__Estratto del documento__
9.2.07

Civiltà greco-latina: Premessa storico-sociale / 1

(corso tenuto dal professor Giuseppe Girgenti)
Appunti, considerazioni, riflessioni

di Marco Apolloni
Solitamente si fa cominciare la storia antica con la storia greca e più precisamente con la nascita delle poleis, avvenuta attorno al IX secolo a.c.
La civiltà greca fu caratterizzata, sostanzialmente, da tre fasi:
- ellenizzazione: periodo in cui il mondo ellenico si espande a macchia d'olio grazie alle conquiste di Alessandro Magno;
- romanizzazione: sincretismo tra civiltà greca e latina – non a caso la lingua colta a Roma diviene il greco;
- cristianizzazione: la religione cristiana ingloba entrambe le civiltà.
I primi storici greci furono Erodoto e Tucidide, che vissero e raccontarono la storia in presa diretta; per questo all'epoca non fu possibile distinguere la storia dalla cronaca – distinzione questa che avverrà in seguito. Il primo, Erodoto, raccontava la guerra contro i persiani, mentre il secondo, Tucidide, narrava la famosa guerra del Peloponneso tra ateniesi e spartani. Entrambi furono per la storia quello che Platone e Aristotele furono per la filosofia.

__Contenuto del dataset__
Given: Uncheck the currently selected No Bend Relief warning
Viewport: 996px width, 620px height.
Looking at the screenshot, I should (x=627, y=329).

__Attività da svolgere__
1. Elenca tutti i personaggi dell'antichità nominati nell'estratto del documento.
2. Secondo l'estratto del documento, le seguenti affermazioni sono vere? Rispondi sì o no e cita le parole del testo che lo dimostrano.
(a) Le poleis nacquero attorno al IX secolo a.C.
(b) Erodoto narrava la guerra del Peloponneso.
(c) Durante la romanizzazione la lingua colta a Roma divenne il latino.
3. Tra chi si combatté la guerra del Peloponneso, secondo l'estratto del documento?

__Soluzioni dell'esercizio__
1. Alessandro Magno, Erodoto, Tucidide, Platone, Aristotele

2.
(a) Sì: "con la nascita delle poleis, avvenuta attorno al IX secolo a.c."
(b) No: "Il primo, Erodoto, raccontava la guerra contro i persiani"
(c) No: "la lingua colta a Roma diviene il greco"

3. Tra ateniesi e spartani.